A U.S. Bitcoin ETF seemed just as far away as ever Monday when news emerged that the U.S. Securities and Exchange Commission (SEC) had postponed its decision on whether to grant Cboe/VanEck/SolidX a license to operate a Bitcoin ETF. This development came just days after BitWise had their ETF application rejected, and is another episode in the years-long saga of the mythical Bitcoin ETF. However, this latest piece of negative ETF-related news was barely noticed by the crypto community, with minimal, if any, impact on the price, leading to the suggestion that ETF mania may be on the wane.
Bitcoin ETF’s Wild Summer
Last summer, Bitcoin ETF fever was rife among the crypto community, with stories abound of how the Cboe/VanEck/SolidX was the best chance Bitcoin had of gaining an ETF, the result of which would send us back to all-time highs and end the then six-month-old bear market. Yet, news of a postponement on August 8 sent the price crashing 10% and wiped $14 billion off its market cap, while a further postponement came on December 7 and saw another 11% shaved off the value, reflecting just how much store had been put in the ETF being granted.
Given these reactions you’d have been forgiven for thinking that the ETF was the be all and end all for Bitcoin enthusiasts, but an interesting pattern has emerged this year. In January, the Cboe withdrew the Bitcoin ETF filing completely, but this caused barely a flicker on the Bitcoin needle. Similarly, when it re-applied just days later, there was once again no reaction. And where two postponements saw an average of a 10.5% drop in 2018, ten months later you could be forgiven for missing the news altogether, such was the minimal impact. Quite a departure from 2018 when you couldn’t move for ETF gossip and predictions.

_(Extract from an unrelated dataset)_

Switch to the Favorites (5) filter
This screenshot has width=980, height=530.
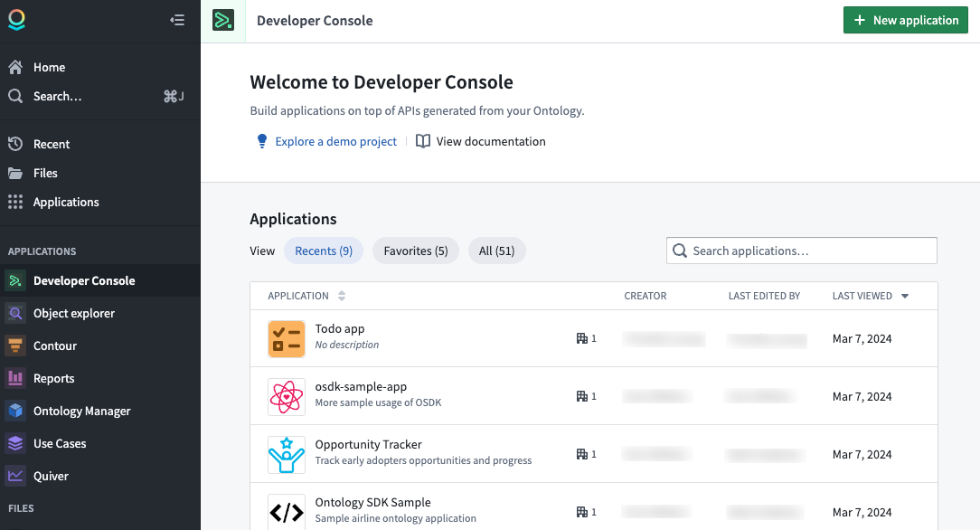pos(415,251)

Delay, Delay, Reject…Repeat
So, what has happened to the ETF’s ability to move markets? The reasons for this reduced impact may vary, with no one single explanation credible in totality. Firstly, in 2018 the market was in the grip of a downward spiral, and many looked to an ETF to spike Bitcoin’s price and allow them to dig themselves out of a hole and recoup their losses. With a market now suddenly more buoyant, investors are not so dependent on artificial crutches to help propel the market sentiment and price action.
Secondly, an ETF fitted nicely with the ‘institutional money’ meme that was gaining traction in 2018, allowing many to see an ETF as the final piece of the puzzle in terms of big money getting into Bitcoin after such a rise to prominence the year before. Finally, it may be because people are either bored or have simply given up thinking an ETF will ever be approved. The pattern of delay, delay, reject has played out with every single Bitcoin ETF application to date, and there’s only so many times investors can get their hopes dashed before they start to get fed up. Following this pattern to its logical conclusion would mean that, assuming it does eventually get approved, it will happen when least expected.
The next deadline for the Cboe/VanEck/SolidX ETF application is August 19, although this can be pushed as far back as October 18, by which time it will be interesting to see what position the market is in and, therefore, how many people are left to care about it.